Bastian Schweinsteiger mäkelt in alter Tradition an der fußballerischen Qualität der Major League herum. Seine Rechtfertigung macht es nicht besser.

Kopfball kann er, und sonst? Foto: dpa

Lothar Matthäus und Hermann Urbas. Frank Rost und Torsten Frings. Kai Herdling und Florian Lechner. Christian Tiffert und Arne Friedrich. Andreas Görlitz, Jermaine Jones und Bastian Schweinsteiger. Die deutschen Kicker, die es in die Major League Soccer (MLS) verschlug, haben sich nach ihren ersten hautnahen Erfahrungen im amerikanischen Fußball alle in ähnlicher Weise geäußert: Das habe hier nicht ganz das Niveau, auf dem man sich in Europa bewegt habe.

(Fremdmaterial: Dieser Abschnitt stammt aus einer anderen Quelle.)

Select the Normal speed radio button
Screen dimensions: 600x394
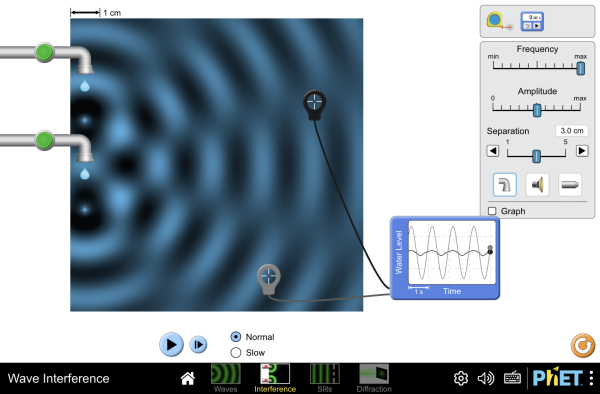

Schweinsteiger, der jüngst der Süddeutschen Zeitung eine erste kritische Bilanz seines Wirkens bei den Chicago Fire in den Block diktiert hatte und dafür in US-Soccer-Kreisen angegangen wurde, steht also in einer Ahnenreihe deutscher US-Fußballkritiker.

Sie alle mussten erst einen Kulturschock in Sachen Taktik und Spielverständnis verarbeiten. Das hat wohl wenig mit altkontinentaler Arroganz zu tun, sondern eher etwas mit dem Wissens- und Wettkampfvorsprung, den Europäer auf dem weltweit größten und extrem kompetitiven Fußballmarkt sammeln konnten.

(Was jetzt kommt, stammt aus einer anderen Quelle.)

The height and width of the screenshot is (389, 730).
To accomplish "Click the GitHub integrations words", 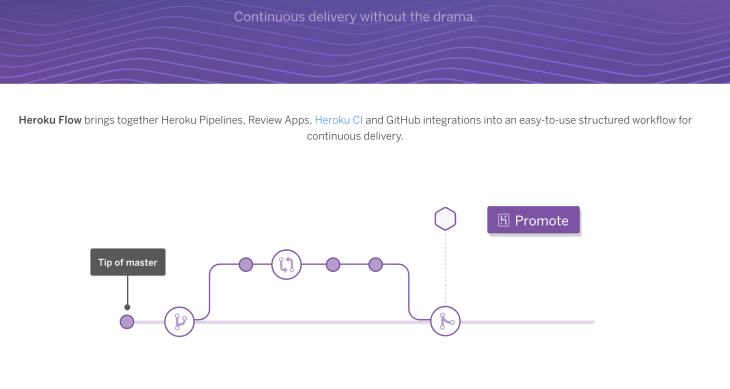I will click(433, 120).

Man erlebe in Kanada und den USA als gereifter Profi – oder wie es in den Staaten bisweilen heißt: als Eurosnob – viele neue Dinge, sagte Frings einmal der Bild am Sonntag, „und in Amerika zu leben, ist auch nicht das Schlechteste. Als junger hungriger Spieler jedoch hast du in der MLS nichts zu suchen, weil dir die Liga zu wenig bieten kann“. Frings hat seine Karriere in Toronto ausklingen lassen.

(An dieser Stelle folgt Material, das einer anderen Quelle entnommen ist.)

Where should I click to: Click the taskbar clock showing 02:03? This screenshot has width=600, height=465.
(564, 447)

Als er die erste Saison in der fremden Liga absolviert hatte, ließ er seinem Frust in typisch Frings’scher Manier freien Lauf: „Ich hatte gedacht, dass unsere Elf ein höheres Niveau hat. So ist es leider nicht. Wir haben eine ganz schlechte Saison gespielt.“ Etwas diplomatischer äußerte sich Jermaine Jones 2014 im kicker: „Man kann es nicht mit Deutschland oder einer Topliga in Europa vergleichen, dafür ist die MLS noch immer zu neu. Aber dass viele Mannschaften inzwischen wirklich sehr gute Talente haben, brauche ich nicht zu erwähnen. Und die Athletik hier ist teilweise der Wahnsinn.“ Was hängen blieb: Rennen können sie, Fußball spielen nicht so richtig.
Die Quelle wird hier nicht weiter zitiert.